October 19, 2018

That All May Be One / Fr. Rick Ginther

Religious misconceptions are rooted in ignorance, half-truths

Fr. Rick Ginther(This column is the first in a two-part series.)

There seem to be a growing number of “isms” and “phobias” in our world today. Many are based in ideologies. They are often “anti” something, someone or some group.

One of the more virulent ones today is “Islamophobia.” This is a fear of any and all things rooted in Islam. As all “phobias,” it is rooted in misconception, half-truths, faulty facts and ignorance.
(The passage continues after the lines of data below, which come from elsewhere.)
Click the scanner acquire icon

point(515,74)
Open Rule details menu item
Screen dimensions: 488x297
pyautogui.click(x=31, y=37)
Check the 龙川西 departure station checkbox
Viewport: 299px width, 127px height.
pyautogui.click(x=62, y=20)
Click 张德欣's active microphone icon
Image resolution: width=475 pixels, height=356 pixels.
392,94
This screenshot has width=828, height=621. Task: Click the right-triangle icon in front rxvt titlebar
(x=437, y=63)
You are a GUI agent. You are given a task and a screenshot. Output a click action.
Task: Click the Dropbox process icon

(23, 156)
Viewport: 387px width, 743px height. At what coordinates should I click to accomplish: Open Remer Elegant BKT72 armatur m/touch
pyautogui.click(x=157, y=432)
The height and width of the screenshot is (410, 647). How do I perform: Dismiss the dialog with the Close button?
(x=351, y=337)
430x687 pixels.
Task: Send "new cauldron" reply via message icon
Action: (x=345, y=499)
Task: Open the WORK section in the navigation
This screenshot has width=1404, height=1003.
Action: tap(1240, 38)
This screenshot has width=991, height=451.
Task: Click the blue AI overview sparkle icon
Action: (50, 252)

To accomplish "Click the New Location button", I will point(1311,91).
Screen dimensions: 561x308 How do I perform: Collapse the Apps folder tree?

I know what that is like. I grew up in a predominately Protestant neighborhood in Indianapolis. My family was a part of the Catholic minority. Indianapolis had a reputation of being anti-Catholic—we were the home of the Ku Klux Klan and the Know-Nothings. We experienced the lingering effects in the 1950s and 1960s.

I was reminded of this recently as I sat at a symposium on anti-Semitism. The day was sponsored by the Jewish Community Relations Council (JCRC) and other Jewish and non-Jewish organizations.

Anti-Semitism is an “ism.” It is more than 2,000 years old. But it was only coined as such in the late 19th century by German Wilhelm Marrs. Like Islamophobia or anti-Catholicism, it is fraught with misconception, half-truths, faulty facts and ignorance.

For centuries, Jews have been demonized, even to the point of being depicted in art as devils. Some of the early Church fathers insisted Jews were in concert with evil.

By the medieval period (when Church and State were inextricably bound), limits were imposed upon Jews by the Church as to what they could do for a living, what they should wear, the style of their hat. They were “other,” or marginalized.

A stereotype of “the usurer” was created, portraying the Jew to be a rapacious profiteer who amassed money at the expense of the common people. This stereotype would find expression in Shakespeare’s 17th century work “The Merchant of Venice,” and again in anti‑Semitic writings of the late 19th and early 20th centuries.

Jews were accused of “ritual murders” and were executed. They were said to be the cause of the Black Death in the mid‑14th century. Three-quarters of Jews in Western Europe were expelled between the 13th and 17th centuries to Eastern Europe.

Is Christianity the creator or cause of anti-Semitism? History bears out that in part.

But official Church teaching and popular caricatures were often at odds.

And by the end of the 17th century, Jews began to return to Western Europe with the blessing of the Church and the removal by governments of past exclusions. Violence against Jews markedly dropped. They slowly became more of the fabric of society.

Caricatures, however, persisted. By the second half of the 19th century, the rise of nationalism in Europe took hold. Jews were said to be incapable of being good Germans. They were demonized as “other,” accused of causing economic hardships, or of working to overthrow the government.

The Dreyfus Affair in France (1884‑1906) was a prime example of fear of Jews being traitors, incapable of being French. After Monsieur Dreyfus was shown to be innocent, negative suspicions and throughs persisted toward Jews.

The mass emigration of 3 million Jews from Russian persecution (1880‑1914) swelled Western Europe’s Jewish population. Of these Jews, 1.5 million subsequently emigrated to the United States. The visible presence of so many Eastern European Jews was menacing.

And when World War I erupted into years of loss of life, untold cost, and fear that a few had profited from the war, the popular mindset once again chose the Jews as the cause, the scapegoat.

(Father Rick Ginther is director of the archdiocesan Office of Ecumenism. He is also pastor of Our Lady of Lourdes Parish in Indianapolis.)